Kadın bakış açısını odağa alan, toplumun toplum tarafından yeniden örgütlendiği ve söz hakkının iade edildiği böylesi bir toplumsal örgütlenme olmadığı sürece parlamentolarda demokratik siyaset inşa edilemez. Merkezin gücünün yerelin söz ve karar yetisini bastırmaya olan kudreti toplumsal politikanın üzerinde bir aba olmaya devam eder.
Demokratik siyaset bütün kimliklerin birlikte özgür ve eşit yaşam inşası ve ikna gücü olmaktır. Kendini ve toplumu örgütleyebilme ve hayata dair her türlü konuda birlikte karar verebilme mekanizmasıdır. Bunu yaparken politik hakkı oy verme ile sınırlandırılmış bireyden özgür yurttaşlığın inşasını gerçekleştirebilmek, eşit-hiyerarşisiz ilişki biçimleri ve örgütlülükleri kurabilmek ancak bu tartışmaların zihinsel, bilimsel değişimi ile sağlanabilir.
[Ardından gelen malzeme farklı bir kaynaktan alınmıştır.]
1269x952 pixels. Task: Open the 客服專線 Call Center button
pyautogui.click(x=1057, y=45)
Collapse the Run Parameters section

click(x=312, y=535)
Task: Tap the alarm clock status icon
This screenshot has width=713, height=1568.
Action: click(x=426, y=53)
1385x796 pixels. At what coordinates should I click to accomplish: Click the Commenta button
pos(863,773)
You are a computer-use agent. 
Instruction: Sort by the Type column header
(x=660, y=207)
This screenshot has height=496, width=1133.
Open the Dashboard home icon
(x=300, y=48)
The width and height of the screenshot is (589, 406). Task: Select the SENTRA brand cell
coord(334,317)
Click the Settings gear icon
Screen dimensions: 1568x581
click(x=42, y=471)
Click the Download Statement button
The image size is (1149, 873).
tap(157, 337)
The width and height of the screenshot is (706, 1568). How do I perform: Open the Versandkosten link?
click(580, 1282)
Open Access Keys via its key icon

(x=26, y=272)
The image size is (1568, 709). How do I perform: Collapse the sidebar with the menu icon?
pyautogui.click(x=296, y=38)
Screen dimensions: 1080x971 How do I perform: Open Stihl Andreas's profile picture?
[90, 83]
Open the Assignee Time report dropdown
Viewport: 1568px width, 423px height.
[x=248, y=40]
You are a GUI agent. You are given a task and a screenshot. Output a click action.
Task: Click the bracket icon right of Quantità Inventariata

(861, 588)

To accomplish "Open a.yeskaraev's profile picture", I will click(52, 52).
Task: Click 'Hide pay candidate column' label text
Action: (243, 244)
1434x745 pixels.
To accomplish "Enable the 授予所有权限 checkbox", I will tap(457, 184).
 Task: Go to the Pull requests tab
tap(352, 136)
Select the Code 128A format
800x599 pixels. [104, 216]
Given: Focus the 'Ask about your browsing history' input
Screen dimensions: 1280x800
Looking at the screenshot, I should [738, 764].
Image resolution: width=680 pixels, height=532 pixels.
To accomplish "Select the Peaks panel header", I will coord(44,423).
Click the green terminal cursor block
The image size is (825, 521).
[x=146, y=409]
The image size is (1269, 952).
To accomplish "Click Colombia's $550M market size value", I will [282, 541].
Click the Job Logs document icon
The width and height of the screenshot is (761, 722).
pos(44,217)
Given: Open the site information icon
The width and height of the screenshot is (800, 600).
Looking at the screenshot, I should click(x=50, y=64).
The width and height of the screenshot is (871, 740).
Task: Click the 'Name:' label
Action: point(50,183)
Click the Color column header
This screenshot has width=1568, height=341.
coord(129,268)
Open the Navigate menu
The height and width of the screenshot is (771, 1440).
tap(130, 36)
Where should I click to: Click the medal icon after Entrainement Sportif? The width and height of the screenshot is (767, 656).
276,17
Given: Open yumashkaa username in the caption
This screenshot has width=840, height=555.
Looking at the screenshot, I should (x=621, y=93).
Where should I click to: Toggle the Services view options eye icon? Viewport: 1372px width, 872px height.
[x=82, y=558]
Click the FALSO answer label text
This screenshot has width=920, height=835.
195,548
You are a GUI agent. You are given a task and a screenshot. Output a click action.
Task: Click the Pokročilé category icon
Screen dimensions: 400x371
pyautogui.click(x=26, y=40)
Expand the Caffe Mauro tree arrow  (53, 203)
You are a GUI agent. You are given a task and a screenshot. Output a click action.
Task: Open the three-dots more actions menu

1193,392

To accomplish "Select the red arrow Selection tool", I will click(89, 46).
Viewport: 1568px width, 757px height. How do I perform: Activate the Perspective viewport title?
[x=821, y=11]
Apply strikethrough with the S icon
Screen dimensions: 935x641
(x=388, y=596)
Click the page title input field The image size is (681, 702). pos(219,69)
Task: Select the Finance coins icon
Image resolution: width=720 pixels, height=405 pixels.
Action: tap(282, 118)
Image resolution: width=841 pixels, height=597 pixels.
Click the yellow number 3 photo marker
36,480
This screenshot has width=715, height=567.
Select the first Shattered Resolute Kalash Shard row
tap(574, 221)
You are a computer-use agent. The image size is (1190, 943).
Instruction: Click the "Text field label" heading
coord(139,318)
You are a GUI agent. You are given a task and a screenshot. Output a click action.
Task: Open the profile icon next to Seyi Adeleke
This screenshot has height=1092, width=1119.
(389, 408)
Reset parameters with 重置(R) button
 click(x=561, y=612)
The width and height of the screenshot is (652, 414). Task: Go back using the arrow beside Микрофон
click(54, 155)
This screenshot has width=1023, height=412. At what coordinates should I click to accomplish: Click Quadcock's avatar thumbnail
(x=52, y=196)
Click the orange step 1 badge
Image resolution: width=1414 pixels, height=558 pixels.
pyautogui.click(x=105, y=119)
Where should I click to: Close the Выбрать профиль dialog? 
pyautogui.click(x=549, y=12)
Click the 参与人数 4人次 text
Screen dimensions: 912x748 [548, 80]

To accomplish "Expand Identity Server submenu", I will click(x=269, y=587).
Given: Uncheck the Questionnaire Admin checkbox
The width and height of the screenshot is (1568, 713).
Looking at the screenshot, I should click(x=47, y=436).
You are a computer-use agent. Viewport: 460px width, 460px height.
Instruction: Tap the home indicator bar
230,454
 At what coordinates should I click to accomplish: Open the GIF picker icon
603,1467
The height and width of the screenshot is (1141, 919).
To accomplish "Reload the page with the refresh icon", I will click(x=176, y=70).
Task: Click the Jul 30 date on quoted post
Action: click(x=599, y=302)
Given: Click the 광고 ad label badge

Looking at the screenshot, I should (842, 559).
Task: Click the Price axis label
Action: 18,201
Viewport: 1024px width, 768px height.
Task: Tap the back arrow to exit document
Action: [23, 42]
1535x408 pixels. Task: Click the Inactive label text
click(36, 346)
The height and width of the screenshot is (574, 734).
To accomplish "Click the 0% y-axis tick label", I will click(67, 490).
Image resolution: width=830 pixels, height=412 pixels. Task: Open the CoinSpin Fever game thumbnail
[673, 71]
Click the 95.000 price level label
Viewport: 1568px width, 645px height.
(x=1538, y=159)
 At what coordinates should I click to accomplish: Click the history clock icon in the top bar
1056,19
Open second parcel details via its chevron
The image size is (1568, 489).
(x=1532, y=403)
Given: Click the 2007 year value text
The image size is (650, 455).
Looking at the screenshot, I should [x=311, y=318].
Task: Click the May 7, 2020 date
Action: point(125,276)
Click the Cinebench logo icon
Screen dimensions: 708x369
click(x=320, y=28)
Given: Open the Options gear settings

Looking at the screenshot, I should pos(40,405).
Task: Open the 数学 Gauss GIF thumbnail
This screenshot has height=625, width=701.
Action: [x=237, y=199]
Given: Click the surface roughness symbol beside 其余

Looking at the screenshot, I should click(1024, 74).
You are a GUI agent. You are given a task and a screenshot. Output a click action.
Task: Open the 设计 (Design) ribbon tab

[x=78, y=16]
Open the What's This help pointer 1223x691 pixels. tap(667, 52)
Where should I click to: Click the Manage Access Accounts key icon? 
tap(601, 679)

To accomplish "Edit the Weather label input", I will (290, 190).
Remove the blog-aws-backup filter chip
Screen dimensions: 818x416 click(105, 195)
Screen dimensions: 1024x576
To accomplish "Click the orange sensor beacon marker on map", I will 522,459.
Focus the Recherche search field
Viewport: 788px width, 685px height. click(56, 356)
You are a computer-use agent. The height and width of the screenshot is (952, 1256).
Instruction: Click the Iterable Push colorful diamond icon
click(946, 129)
Demokratik siyaset iddiası olan her bir bireyin, mekanizmanın zihinsel, bilimsel dönüşümü ve bu dönüşümdeki kavram bagajını tekrar tekrar değiştirip hangi bilimsel zemin üzerinden bunu tartıştığı tali değil, esas meselelerdendir.
Mevcut kavramlar ve kavramlara yüklenen manalar derinden irdelenmeden, kapitalist modernitenin en güçlü silahlarından olan temsil siyasetini aşmak mümkün değildir.